Mayor Richard Davis said he invited Melton to join the meeting to discuss a study that the two conducted over the weekend, along with engineers from Carter and Sloop.
Melton said he and Davis personally observed and studied every neighborhood in the city during what they said was the heaviest rainfall since 1994. They said this was a unique opportunity to see first-hand how the city’s drainage system could perform in extreme circumstances.
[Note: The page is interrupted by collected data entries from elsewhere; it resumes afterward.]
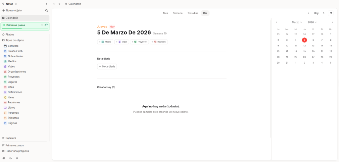Switch to the Mes view tab

point(165,13)
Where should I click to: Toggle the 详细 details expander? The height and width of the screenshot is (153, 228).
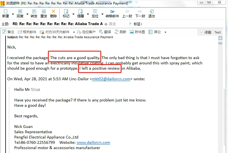tap(205, 32)
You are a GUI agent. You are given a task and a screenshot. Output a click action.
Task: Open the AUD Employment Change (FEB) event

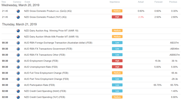click(x=41, y=61)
Some of the areas Melton identified as having flooded streets included Pierceville Drive, especially at the lower end of Osprey and Whipperwill; Main Street’s flooded entrance way that had three cars visibly stuck; Turtle Hill, in the newer subdivision off Harris Trail Road; River Oaks, which received 12 inches of water, and water in the conjoined area of Hwy. 144 as well.
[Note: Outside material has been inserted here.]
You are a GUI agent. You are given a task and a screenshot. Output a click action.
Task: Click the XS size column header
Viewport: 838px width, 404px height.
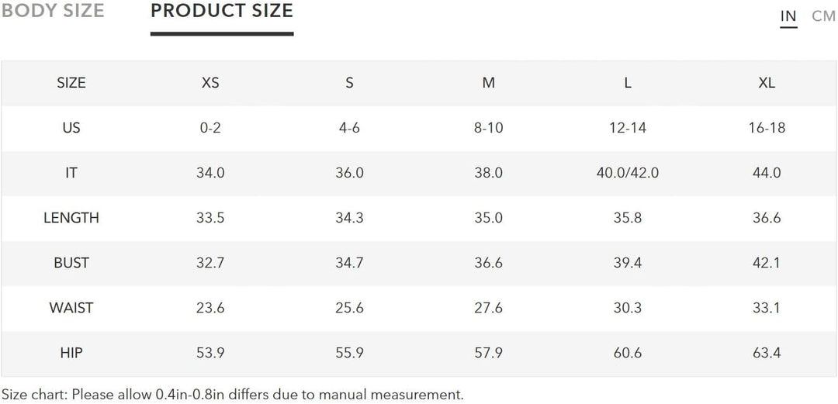point(210,83)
The study ventured into neighboring areas of county land as well, including Strathy Hall that had three or four areas completely underwater; Buckhead; and Rabbit Hill Road, where "some of the worst areas were, including one home near Hwy. 144 that was flooded," Melton said.
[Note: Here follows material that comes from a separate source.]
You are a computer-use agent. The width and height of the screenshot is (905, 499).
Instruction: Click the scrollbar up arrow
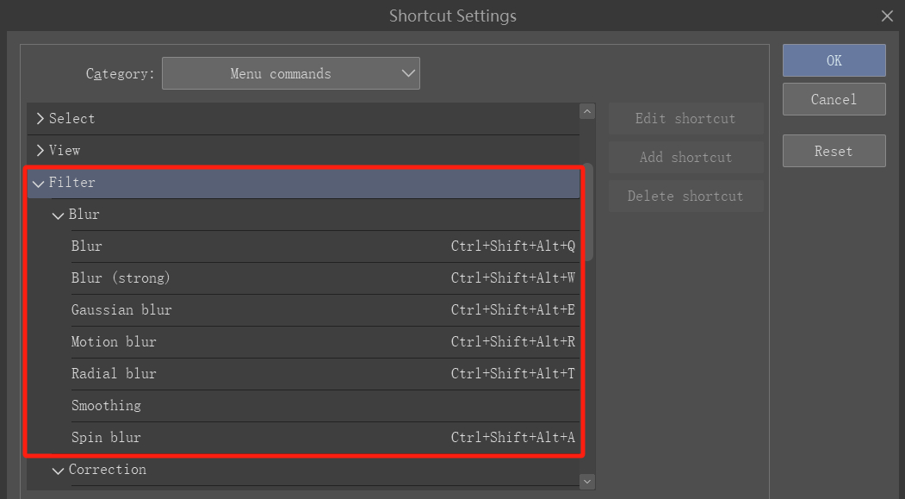click(x=587, y=112)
The heavy rainfall came several days before the city’s scheduled Wednesday meeting with engineering firm Carter and Sloop to discuss the city’s preliminary stormwater master plan.
Three representatives from Carter-Sloop were in attendance at the council meeting. Andy Seaver from the firm spoke at the meeting and reiterated much of what Melton said regarding the efficiency in which the accumulated water in the city had drained.
Melton said the meeting on Wednesday went well and is "just the beginning of the process to adopt the master plan that we have been working on for about a year."He said the plan, which was initiated by council, "will require a great deal of engineering work to design a grid of drainage basins throughout the city. It will show us where improvement
need to be made and serve as a guide for how to move forward, in regard to drainage, for the next 10 to 20 years of development."
Two residents from Rushing Street Station subdivision spoke to council about drainage problems in their neighborhood. Rushing Homeowner’s Association President Michael Vreeland said the subdivision has had ongoing drainage issues for years, that this has also caused damage to the roads in the neighborhood and questioned why developer Lamar Smith has not corrected the issue.
Davis said the roads are in the process of being fixed and the city, along with Smith, have a plan to fix the drainage which entails getting consent from some residents for a city easement. Melton said some residents have not responded with consent which has stalemated the work. Melton gave the names of those individuals to Vreeland in hopes he could garner a response.
Smith said he has been diligently working on the issue. "We’ve done three engineering studies on this issue and we’ve also coordinated with city engineers to tie into their improvement plan," he said. "This has taken two years thus far, so I completely understand the frustration of the homeowners. I’d feel the same way if I were them."
In other business:
• The Colonial Marsh issue was tentatively on the schedule, but was pulled due to a late development. Melton said everything has been worked out, but the attorney for Colonial Marsh developer Ellis Skinner requested a public hearing before bringing the issue before council. Melton said the terms of the rezoning of Colonial Marsh will be voted on in a council meeting following the public hearing.
The request for a public hearing has yet to be filed by Skinner or his attorney.